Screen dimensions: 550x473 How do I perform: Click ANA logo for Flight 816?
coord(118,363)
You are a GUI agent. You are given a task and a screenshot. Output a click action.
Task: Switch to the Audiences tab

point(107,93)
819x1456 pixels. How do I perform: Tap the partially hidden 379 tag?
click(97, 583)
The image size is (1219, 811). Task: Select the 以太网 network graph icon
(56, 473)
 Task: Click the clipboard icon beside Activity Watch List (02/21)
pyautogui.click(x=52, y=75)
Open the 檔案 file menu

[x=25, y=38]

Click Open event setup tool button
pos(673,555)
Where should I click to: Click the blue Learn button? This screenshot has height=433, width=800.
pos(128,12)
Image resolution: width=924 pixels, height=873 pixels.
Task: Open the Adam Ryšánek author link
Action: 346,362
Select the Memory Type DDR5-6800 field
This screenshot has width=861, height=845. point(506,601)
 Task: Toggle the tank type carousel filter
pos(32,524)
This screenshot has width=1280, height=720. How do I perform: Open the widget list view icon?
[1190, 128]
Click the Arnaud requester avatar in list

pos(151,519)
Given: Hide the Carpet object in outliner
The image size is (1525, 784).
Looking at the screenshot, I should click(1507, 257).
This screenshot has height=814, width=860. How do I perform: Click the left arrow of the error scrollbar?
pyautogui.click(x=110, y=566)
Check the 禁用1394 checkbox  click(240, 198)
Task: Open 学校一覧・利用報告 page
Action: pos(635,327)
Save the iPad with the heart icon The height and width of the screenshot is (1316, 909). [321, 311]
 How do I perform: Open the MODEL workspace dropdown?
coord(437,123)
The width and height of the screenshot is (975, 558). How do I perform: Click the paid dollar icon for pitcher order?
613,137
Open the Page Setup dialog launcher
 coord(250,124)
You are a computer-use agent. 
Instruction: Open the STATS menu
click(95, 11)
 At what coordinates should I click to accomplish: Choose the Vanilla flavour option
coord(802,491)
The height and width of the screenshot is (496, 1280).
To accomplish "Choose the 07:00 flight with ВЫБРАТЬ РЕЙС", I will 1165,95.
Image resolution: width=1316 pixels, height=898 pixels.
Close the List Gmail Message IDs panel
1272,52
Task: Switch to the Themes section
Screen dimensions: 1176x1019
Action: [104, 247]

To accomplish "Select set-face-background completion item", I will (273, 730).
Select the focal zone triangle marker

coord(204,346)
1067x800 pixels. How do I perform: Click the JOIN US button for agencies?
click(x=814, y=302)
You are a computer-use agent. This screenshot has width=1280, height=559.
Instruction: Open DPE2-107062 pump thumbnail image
^^^^^^^^
__Task brief__. Wherever the word "will" turns up in the material, copy the whole line.

__Response area__.
To accomplish "Choose the 07:00 flight with ВЫБРАТЬ РЕЙС", I will 1165,95.
To accomplish "Select set-face-background completion item", I will (273, 730).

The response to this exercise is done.